- _EXERCISE OBJECTIVE_:
A line containing "Click the Productivity/Spreadsheets" appears in the material below. Return exactly every line from the first through that one, and only those.
MATERIAL FOR THIS TASK section start
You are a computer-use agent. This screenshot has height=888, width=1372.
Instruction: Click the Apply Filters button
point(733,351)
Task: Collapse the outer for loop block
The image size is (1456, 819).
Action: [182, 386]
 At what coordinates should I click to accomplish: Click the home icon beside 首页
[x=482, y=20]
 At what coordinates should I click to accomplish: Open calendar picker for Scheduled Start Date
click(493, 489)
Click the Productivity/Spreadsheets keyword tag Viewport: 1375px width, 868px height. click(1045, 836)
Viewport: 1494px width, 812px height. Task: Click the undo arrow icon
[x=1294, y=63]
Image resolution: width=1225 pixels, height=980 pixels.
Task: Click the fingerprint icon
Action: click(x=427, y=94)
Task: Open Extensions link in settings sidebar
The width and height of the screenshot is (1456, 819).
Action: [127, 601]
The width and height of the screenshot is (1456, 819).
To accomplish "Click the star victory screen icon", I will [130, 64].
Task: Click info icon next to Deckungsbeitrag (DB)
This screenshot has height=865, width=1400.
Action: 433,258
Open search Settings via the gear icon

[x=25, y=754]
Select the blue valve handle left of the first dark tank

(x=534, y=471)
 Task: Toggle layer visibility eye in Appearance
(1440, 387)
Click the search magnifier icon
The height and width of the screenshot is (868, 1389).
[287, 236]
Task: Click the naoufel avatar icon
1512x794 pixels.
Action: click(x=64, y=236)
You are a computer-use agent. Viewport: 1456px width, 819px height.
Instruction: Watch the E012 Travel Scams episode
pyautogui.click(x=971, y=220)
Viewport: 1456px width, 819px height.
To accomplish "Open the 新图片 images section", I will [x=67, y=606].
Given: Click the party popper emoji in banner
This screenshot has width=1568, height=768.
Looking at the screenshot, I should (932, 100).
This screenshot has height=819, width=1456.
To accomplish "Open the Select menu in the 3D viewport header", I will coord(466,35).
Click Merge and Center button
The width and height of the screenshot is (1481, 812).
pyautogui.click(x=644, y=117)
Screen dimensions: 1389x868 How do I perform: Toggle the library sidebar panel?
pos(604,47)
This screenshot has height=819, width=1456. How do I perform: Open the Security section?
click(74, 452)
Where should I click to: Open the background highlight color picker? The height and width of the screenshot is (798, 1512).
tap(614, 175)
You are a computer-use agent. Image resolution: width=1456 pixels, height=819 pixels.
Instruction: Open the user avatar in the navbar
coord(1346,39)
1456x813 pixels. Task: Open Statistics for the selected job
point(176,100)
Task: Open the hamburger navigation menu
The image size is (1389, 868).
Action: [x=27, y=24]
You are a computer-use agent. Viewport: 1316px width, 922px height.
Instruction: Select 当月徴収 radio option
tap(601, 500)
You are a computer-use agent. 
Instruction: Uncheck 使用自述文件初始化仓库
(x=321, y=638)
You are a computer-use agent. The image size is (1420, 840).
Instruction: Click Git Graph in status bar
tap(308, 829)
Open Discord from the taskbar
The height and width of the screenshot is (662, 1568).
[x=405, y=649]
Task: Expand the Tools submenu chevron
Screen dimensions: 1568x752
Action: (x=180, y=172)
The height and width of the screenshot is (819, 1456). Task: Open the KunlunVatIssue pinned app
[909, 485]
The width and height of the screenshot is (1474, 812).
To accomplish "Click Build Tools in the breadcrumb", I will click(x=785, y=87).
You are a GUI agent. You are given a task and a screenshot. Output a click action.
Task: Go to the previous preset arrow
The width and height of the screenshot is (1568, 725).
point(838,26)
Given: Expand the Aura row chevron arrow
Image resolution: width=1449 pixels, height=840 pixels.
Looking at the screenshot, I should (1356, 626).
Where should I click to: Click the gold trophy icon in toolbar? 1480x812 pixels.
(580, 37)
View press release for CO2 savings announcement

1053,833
MATERIAL FOR THIS TASK section end
- _REPLY_:
You are a computer-use agent. This screenshot has height=888, width=1372.
Instruction: Click the Apply Filters button
point(733,351)
Task: Collapse the outer for loop block
The image size is (1456, 819).
Action: [182, 386]
 At what coordinates should I click to accomplish: Click the home icon beside 首页
[x=482, y=20]
 At what coordinates should I click to accomplish: Open calendar picker for Scheduled Start Date
click(493, 489)
Click the Productivity/Spreadsheets keyword tag Viewport: 1375px width, 868px height. click(1045, 836)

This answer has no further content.